(Records for this exercise)
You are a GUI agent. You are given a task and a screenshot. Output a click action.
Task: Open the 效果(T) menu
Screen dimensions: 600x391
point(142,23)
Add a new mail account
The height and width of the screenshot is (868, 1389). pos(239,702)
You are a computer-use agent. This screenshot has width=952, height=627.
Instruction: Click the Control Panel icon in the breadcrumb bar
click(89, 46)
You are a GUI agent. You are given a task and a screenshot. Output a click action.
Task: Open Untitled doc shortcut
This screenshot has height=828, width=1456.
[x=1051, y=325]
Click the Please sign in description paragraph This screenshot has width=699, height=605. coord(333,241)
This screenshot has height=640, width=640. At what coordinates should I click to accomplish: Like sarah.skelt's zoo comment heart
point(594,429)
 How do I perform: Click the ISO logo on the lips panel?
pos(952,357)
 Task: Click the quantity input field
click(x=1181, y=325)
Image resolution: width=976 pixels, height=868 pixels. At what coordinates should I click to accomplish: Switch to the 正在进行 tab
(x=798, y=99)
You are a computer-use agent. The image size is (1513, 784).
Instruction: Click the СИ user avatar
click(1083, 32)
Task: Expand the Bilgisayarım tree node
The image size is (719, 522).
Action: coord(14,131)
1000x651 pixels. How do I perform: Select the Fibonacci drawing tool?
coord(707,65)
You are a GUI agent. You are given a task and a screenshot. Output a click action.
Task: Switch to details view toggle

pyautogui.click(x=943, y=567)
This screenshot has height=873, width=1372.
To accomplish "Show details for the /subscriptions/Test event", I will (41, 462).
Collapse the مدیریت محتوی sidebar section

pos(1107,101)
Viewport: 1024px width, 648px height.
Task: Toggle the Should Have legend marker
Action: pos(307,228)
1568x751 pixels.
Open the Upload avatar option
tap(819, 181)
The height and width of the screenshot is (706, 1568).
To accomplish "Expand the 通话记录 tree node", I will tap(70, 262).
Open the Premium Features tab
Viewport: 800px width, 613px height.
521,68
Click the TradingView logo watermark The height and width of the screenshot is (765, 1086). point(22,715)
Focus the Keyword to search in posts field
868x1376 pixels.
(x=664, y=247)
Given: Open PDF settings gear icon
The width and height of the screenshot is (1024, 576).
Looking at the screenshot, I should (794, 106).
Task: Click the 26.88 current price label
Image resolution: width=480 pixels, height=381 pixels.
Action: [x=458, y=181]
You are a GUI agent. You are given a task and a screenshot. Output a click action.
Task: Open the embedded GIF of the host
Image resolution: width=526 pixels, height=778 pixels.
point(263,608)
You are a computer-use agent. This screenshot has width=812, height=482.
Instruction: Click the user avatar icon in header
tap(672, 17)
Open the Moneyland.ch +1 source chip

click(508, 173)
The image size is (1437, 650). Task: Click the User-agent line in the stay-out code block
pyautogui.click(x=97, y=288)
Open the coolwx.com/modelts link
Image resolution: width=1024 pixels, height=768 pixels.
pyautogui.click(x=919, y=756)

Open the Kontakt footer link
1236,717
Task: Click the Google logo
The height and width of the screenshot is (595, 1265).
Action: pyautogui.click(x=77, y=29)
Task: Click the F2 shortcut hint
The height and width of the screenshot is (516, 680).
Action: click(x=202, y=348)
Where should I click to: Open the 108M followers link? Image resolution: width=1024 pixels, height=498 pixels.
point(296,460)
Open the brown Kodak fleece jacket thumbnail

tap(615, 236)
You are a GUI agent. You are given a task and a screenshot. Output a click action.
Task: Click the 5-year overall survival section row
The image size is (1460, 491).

(Aim) Express the lines of the listing from the line containing "1568x751 pixels." up to and including the line containing "click(508, 173)" as a Markdown table with a Row column giving the row number and a Line column giving each line. Leave out blank lines.

(Solution to this task)
| Row | Line |
|---|---|
| 1 | 1568x751 pixels. |
| 2 | Open the Upload avatar option |
| 3 | tap(819, 181) |
| 4 | The height and width of the screenshot is (706, 1568). |
| 5 | To accomplish "Expand the 通话记录 tree node", I will tap(70, 262). |
| 6 | Open the Premium Features tab |
| 7 | Viewport: 800px width, 613px height. |
| 8 | 521,68 |
| 9 | Click the TradingView logo watermark The height and width of the screenshot is (765, 1086). point(22,715) |
| 10 | Focus the Keyword to search in posts field |
| 11 | 868x1376 pixels. |
| 12 | (x=664, y=247) |
| 13 | Given: Open PDF settings gear icon |
| 14 | The width and height of the screenshot is (1024, 576). |
| 15 | Looking at the screenshot, I should (794, 106). |
| 16 | Task: Click the 26.88 current price label |
| 17 | Image resolution: width=480 pixels, height=381 pixels. |
| 18 | Action: [x=458, y=181] |
| 19 | You are a GUI agent. You are given a task and a screenshot. Output a click action. |
| 20 | Task: Open the embedded GIF of the host |
| 21 | Image resolution: width=526 pixels, height=778 pixels. |
| 22 | point(263,608) |
| 23 | You are a computer-use agent. This screenshot has width=812, height=482. |
| 24 | Instruction: Click the user avatar icon in header |
| 25 | tap(672, 17) |
| 26 | Open the Moneyland.ch +1 source chip |
| 27 | click(508, 173) |